Biological specimens are tested for a wide variety of reasons. For example, immunohistochemical (IHC) assays and assay techniques based on in situ hybridization (ISH) and, in particular, fluorescent in situ hybridization (FISH) are commonplace techniques used in medical diagnostics today. Biological samples such as tissue or cell samples from suspected or known diseased patients are analyzed using IHC and ISH/FISH techniques to determine or monitor the patient's status with respect to the disease under investigation. However, both IHC and ISH/FISH methods require the performance of numerous complex and time consuming steps in preparing the tissue and cell samples and then carrying out the actual IHC or hybridization assay. When performed manually, these assay methods are tedious, technically demanding and time consuming.
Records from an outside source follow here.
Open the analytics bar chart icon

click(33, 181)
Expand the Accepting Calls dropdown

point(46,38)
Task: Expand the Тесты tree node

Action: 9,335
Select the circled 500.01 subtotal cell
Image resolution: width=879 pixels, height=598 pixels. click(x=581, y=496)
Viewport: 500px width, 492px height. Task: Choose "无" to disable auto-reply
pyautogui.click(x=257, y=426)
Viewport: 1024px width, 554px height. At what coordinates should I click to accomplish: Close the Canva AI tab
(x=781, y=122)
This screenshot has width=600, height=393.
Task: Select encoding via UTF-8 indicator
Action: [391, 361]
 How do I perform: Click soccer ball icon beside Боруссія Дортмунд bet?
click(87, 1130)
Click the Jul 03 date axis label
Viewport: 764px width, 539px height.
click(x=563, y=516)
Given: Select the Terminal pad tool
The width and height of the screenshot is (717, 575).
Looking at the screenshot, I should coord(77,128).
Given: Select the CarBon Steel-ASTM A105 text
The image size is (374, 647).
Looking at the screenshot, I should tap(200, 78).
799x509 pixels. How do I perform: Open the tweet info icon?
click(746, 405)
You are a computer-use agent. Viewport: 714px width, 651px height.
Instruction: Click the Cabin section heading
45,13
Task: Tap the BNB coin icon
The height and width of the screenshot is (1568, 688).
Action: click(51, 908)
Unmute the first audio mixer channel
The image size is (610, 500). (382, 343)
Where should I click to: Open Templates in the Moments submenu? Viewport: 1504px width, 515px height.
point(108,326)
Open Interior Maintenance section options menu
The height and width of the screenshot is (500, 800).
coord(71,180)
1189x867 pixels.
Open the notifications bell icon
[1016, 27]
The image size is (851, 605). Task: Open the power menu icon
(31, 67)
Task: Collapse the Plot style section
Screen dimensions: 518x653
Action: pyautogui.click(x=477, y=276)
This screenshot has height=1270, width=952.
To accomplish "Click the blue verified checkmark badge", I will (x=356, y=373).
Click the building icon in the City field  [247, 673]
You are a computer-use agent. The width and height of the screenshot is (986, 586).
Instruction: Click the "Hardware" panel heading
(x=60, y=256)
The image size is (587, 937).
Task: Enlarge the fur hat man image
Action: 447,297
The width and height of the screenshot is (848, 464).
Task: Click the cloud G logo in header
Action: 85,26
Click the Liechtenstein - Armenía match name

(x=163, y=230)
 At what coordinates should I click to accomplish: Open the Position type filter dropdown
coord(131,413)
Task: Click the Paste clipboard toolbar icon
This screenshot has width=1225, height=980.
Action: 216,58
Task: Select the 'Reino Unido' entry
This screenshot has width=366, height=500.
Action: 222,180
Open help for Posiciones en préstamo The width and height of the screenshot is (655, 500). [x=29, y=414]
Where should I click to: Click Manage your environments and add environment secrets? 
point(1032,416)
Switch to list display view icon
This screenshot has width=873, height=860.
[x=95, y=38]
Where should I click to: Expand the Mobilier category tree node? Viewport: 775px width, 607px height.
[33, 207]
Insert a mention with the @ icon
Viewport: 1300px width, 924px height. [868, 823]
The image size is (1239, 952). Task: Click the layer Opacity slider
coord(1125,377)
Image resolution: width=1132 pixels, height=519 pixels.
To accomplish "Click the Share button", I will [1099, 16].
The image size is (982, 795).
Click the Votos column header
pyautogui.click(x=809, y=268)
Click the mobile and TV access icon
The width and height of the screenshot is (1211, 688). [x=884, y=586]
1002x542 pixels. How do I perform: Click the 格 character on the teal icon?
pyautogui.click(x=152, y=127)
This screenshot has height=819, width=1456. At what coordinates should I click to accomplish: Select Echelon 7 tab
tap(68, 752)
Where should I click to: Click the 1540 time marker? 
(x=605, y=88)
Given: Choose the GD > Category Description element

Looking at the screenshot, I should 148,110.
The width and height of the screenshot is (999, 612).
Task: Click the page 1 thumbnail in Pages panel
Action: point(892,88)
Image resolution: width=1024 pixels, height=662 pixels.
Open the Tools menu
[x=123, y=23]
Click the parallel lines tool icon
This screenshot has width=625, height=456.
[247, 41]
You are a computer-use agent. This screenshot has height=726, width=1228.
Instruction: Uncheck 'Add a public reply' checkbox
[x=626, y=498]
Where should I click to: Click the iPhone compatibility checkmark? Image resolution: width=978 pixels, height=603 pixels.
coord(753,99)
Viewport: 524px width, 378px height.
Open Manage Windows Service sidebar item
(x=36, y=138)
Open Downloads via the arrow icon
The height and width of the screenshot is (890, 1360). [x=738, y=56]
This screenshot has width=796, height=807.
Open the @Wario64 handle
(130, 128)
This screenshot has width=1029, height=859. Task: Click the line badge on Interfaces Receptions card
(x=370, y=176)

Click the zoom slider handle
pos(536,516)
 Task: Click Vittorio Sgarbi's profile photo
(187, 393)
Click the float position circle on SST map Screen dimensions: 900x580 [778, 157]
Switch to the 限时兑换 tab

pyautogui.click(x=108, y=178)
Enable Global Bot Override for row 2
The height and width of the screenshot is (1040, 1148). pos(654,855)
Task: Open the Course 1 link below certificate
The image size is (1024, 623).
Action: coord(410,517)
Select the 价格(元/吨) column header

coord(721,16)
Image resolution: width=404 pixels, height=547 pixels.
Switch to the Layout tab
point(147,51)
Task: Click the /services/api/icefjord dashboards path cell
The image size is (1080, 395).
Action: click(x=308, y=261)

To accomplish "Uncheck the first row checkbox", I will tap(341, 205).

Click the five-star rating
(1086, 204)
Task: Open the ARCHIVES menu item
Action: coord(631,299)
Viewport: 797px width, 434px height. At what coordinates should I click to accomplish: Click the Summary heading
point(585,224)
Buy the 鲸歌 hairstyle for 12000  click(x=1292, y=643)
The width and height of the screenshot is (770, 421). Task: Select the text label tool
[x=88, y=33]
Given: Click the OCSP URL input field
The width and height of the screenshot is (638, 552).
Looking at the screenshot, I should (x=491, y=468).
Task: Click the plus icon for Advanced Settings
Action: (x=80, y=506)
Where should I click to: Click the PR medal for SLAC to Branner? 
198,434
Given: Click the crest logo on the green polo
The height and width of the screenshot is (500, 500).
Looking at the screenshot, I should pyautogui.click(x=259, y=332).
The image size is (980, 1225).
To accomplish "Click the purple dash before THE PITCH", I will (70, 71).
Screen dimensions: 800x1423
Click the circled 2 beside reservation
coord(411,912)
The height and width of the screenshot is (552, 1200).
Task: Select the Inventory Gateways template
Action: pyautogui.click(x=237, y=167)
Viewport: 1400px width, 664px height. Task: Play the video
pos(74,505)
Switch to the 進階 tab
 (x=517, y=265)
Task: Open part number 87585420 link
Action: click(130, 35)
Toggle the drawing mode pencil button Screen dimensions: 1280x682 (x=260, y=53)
Nevertheless, well-established protocols have been established for manual assays. FISH is also discussed in U.S. Patent Publication No. US 2007/0048770 A1, the full disclosure of which is hereby incorporated by reference.
According to common FISH protocols, glass slides may be pre-treated with protease in order to digest cellular proteins that could interfere with DNA hybridization, with protease treatment consisting of a series of steps followed by ethanol dehydration. Additional sample fixation is also required in most cases.
Hybridization and denaturation steps are typically carried out at elevated temperatures that result in evaporation of assay reagents. To prevent excess evaporation, the sample specimens are typically covered on the slides by cover slips sealed around the edge by rubber cement.
Following hybridization, nonspecifically bound probe is washed off the sample, and then DNA is counter-stained with DAPI. However, to accommodate the post-hybridization wash, the rubber cement is peeled off manually to free the cover slip from the slide. The slides can then be immersed into a wash solution to complete the wash.
With the increased volume of testing, automated systems have been increasingly required, particularly for labor intensive procedures and time consuming protocols. Such systems not only increase reliability through consistent performance of required actions, but also reduce labor costs not only by freeing technicians from having to perform particular steps but also by allowing actions to be taken without requiring intervention by technicians (e.g., with time consuming protocols, actions can take place overnight without requiring that a technician be at the laboratory overnight to perform such actions).
However, while various automated systems have been developed to facilitate the processing of FISH assays, not all procedures required in an assay have heretofore been capable of being performed by those automated systems. For example, specimen slides prepared with rubber glue sealing around the edge of the cover slips are not readily adaptable to use in automated systems where the required process involves removal of the cover slip. The rubber glue prevents the automated systems from being able to reliably grasp and remove the cover slip, both by potentially interfering with the necessary contact of the apparatus with the cover slip and by securing the cover slip so securely to the slide that the automated system is unable to apply a sufficient force to pull the cover slip off.
The present invention is directed toward overcoming one or more of the problems set forth above.